- Born: Ida Lynn Miller January 18, 1948 (age 78) Wisconsin
- Education: University of Wisconsin–Madison
- Occupation: Talk show host
- Spouse: ; William Lee Cullen ​ ​(m. 1972; div. 1980)​
- Career
- Show: Live at Five (1978 – 1980)
- Station: WISC-TV
- Show: The Pennsylvania Game (1986 – 1993, guest; 1993 – '94, host)
- Station: WITF-TV
- Country: United States

= Lynn Cullen =

American radio host (born 1948)

Lynn Cullen (born Ida Lynn Miller, January 18, 1948) is an American liberal radio talk show host in Pittsburgh, Pennsylvania.

==Career==
Cullen hosts an internet radio talk show on the Pittsburgh City Paper's website on weekdays from 10 - 11 am. She was also a regular panelist on WQED (TV)'s Friday evening program, 4802. until leaving the show in 2015. Prior to this, Cullen was briefly on radio station WAMO-AM 860 weekdays from 5-7 p.m. EST. As of May 15, 2009, WAMO and several sister stations are in the process of being sold, and Cullen and all other employees were abruptly laid off. On July 7, 2009, it was announced that she will broadcast a one-hour Internet radio show on the Pittsburgh City Paper's website starting on August 18, 2009

From 1999 until a format change in August 2008, Cullen was a radio talk show host on radio station WPTT AM 1360.

Cullen's reporting for WTAE-TV from 1981 to 1992 garnered her numerous awards, including a 1991 Emmy award, four Golden Quills for Journalistic Excellence from the Pittsburgh Press Club, and three Pennsylvania Associated Press Broadcaster Awards for feature reporting.

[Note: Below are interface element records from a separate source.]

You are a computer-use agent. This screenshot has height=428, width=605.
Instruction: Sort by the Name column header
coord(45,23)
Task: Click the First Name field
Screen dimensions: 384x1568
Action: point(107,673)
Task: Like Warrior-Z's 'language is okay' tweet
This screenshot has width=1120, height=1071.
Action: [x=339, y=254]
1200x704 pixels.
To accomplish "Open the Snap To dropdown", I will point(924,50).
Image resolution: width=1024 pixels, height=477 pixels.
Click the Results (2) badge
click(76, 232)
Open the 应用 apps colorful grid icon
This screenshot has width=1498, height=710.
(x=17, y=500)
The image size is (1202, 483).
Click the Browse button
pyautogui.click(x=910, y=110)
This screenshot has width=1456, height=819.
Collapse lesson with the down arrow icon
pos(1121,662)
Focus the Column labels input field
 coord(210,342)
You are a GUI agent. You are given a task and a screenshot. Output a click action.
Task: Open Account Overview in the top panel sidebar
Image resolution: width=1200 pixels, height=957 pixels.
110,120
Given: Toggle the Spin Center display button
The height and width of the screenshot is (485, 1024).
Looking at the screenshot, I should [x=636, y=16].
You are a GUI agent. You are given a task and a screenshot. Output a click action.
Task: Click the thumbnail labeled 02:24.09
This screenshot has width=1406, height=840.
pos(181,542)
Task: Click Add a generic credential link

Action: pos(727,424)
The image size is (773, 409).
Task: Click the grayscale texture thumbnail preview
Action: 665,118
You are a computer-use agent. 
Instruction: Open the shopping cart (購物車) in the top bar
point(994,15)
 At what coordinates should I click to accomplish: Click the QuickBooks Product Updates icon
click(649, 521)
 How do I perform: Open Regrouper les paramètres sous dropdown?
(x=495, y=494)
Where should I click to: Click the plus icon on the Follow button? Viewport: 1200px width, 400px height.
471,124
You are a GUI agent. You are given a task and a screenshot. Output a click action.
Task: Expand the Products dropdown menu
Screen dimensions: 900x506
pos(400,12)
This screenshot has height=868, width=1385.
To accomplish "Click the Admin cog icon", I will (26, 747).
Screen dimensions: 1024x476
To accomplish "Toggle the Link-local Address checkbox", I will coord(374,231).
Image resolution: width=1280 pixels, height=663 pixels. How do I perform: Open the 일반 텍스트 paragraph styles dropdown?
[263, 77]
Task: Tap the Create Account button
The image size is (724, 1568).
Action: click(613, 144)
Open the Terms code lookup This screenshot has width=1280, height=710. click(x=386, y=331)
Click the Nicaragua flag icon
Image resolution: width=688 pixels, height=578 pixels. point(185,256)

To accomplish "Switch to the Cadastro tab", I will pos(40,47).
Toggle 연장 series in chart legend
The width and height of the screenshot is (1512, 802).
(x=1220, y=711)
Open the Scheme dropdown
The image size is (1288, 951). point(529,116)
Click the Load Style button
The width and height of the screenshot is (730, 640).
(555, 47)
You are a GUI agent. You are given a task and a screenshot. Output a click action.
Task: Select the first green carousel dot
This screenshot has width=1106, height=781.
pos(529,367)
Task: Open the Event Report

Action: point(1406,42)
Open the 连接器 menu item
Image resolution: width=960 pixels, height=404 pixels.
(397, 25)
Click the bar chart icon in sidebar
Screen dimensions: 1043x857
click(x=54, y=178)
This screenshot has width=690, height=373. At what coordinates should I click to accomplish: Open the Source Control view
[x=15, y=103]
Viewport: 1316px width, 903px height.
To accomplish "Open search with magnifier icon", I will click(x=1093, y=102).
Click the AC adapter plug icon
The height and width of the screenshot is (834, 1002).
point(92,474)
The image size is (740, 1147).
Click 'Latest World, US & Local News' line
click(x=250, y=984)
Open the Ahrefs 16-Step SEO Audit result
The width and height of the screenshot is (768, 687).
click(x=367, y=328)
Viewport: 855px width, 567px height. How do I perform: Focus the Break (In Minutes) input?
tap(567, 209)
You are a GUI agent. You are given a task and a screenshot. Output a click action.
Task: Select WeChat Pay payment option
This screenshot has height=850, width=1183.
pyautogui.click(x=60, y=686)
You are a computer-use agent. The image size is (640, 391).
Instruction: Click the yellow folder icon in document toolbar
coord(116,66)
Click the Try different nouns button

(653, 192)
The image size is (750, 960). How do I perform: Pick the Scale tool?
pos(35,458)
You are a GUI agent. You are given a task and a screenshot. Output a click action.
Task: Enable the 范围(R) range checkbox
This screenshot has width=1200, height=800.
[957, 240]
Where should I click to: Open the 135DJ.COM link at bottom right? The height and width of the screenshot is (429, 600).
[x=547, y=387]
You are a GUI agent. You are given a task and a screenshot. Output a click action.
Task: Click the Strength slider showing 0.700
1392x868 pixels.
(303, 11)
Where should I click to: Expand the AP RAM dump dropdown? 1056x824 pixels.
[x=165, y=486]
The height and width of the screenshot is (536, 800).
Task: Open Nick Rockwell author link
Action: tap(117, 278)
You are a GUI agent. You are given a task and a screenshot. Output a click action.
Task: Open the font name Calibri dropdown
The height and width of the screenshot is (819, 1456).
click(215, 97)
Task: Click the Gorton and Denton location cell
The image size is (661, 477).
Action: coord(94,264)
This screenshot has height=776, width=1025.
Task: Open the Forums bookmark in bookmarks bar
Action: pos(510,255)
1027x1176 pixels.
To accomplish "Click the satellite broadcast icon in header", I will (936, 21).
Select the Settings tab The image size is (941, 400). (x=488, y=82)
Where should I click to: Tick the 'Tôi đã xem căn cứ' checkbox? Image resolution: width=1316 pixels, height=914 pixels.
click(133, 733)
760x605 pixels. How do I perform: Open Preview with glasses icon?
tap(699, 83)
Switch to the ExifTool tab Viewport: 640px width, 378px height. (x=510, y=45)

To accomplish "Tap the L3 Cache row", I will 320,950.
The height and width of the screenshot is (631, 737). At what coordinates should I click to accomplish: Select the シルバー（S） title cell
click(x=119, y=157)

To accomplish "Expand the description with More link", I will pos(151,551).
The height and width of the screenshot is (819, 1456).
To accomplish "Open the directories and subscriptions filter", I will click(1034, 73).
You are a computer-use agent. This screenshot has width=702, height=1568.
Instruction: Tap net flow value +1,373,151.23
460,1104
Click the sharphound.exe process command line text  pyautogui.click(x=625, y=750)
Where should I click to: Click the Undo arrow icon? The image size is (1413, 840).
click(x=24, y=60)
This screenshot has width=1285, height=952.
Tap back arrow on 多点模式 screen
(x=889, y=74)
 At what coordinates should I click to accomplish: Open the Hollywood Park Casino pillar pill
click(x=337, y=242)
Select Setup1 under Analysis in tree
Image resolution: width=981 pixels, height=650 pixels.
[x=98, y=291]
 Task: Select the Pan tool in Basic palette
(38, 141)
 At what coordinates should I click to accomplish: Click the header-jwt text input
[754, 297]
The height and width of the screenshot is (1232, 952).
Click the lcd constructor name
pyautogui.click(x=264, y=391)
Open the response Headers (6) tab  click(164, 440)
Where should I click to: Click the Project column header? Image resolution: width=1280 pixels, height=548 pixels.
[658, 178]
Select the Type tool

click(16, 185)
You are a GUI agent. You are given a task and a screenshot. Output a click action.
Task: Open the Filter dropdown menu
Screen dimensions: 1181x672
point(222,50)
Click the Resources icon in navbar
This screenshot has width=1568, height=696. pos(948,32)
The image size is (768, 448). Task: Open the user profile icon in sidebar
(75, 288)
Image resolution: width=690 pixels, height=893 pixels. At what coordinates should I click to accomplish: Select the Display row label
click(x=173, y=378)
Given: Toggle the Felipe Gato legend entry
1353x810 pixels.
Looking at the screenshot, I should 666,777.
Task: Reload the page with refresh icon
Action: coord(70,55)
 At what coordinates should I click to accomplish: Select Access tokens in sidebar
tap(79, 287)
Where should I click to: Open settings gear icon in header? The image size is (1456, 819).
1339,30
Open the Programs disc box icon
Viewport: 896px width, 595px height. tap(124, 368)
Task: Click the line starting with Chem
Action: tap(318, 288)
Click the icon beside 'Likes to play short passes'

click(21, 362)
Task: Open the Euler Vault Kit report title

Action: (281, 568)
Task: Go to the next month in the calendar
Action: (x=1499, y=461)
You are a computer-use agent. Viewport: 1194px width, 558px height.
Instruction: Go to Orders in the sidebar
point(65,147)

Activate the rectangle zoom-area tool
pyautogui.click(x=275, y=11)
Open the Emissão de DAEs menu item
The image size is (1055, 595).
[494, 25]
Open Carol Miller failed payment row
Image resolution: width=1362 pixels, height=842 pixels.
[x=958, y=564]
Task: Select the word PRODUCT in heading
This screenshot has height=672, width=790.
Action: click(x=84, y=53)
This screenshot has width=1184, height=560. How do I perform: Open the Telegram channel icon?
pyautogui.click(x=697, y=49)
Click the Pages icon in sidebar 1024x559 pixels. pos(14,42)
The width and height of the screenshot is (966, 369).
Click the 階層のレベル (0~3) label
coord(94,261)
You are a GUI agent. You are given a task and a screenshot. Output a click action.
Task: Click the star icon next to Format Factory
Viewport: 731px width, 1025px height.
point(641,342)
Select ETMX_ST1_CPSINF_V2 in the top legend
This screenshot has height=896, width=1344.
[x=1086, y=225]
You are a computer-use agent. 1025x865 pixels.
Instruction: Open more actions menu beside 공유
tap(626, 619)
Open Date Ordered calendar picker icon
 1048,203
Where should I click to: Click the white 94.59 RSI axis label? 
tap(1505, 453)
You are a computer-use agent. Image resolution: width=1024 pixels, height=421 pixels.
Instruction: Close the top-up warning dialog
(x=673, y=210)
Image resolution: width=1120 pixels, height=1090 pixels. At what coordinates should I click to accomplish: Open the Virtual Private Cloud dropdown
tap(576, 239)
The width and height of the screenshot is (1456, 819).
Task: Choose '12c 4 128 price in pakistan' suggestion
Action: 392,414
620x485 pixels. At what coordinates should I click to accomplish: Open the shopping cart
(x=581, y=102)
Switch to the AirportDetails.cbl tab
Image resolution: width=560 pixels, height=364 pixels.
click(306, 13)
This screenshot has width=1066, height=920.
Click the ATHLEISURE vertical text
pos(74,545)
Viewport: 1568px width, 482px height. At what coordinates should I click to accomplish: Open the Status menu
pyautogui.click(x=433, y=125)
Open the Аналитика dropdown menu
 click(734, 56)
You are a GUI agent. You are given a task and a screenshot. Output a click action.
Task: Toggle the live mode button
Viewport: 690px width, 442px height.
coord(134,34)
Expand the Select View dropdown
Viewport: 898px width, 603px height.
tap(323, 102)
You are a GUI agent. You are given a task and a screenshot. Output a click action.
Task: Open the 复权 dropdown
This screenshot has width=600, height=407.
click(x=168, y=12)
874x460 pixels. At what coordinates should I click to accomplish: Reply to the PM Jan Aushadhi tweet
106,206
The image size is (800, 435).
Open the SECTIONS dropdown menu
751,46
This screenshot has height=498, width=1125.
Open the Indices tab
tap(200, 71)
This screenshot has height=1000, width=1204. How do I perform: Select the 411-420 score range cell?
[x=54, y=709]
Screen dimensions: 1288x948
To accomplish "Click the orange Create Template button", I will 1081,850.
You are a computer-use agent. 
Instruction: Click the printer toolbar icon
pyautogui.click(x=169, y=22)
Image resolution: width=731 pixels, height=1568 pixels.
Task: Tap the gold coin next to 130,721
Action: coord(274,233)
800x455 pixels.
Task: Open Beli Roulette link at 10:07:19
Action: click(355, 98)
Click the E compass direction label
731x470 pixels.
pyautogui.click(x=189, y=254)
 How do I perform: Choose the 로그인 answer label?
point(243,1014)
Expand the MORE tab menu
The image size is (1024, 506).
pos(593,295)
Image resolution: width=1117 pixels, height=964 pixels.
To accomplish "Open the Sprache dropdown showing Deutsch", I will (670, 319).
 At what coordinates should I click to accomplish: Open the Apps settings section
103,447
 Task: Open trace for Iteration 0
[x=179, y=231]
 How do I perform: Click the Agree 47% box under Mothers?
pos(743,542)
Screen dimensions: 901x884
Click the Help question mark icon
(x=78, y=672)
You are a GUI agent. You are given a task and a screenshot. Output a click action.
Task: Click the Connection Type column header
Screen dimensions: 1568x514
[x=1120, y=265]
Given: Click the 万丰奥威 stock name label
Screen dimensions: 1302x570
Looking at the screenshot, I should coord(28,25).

Cullen hosted a radio talk show on WTAE Radio from 1987 to 1997 and was twice named "Best Talk Show Host" in Pittsburgh by the readers of both Pittsburgh Magazine and In Pittsburgh Newsweekly. Vectors Pittsburgh honored her as the 1997 Person of the Year in Communications, and the Squirrel Hill Urban Coalition similarly honored her as its Person of the Year in 1998.

Cullen also hosted two weekly public television programs: the statewide award-winning quiz show The Pennsylvania Game and the prime-time public affairs program Cullen-Devlin on WQEX-TV.

The Pittsburgh Post-Gazette named Cullen one of Pittsburgh's fifty most influential cultural power brokers. She is listed in Who's Who of American Women and Who's Who in American Media.

Before moving to Pittsburgh in 1981, Cullen was a television anchor and reporter at WISC-TV, the CBS affiliate in Madison, Wisconsin. She attended Green Bay East High School, the Neighborhood Playhouse School of the Theatre in New York City, Northwestern University and the University of Wisconsin–Madison where she received her degree in journalism.

==Personal life==
Cullen is the sister of author and University of Michigan Law School professor William Ian Miller. She acquired her professional surname via marriage to William Lee Cullen on June 4, 1972. By the time the couple divorced on November 10, 1980, she was already well established as Lynn Cullen, news anchor and talk show host.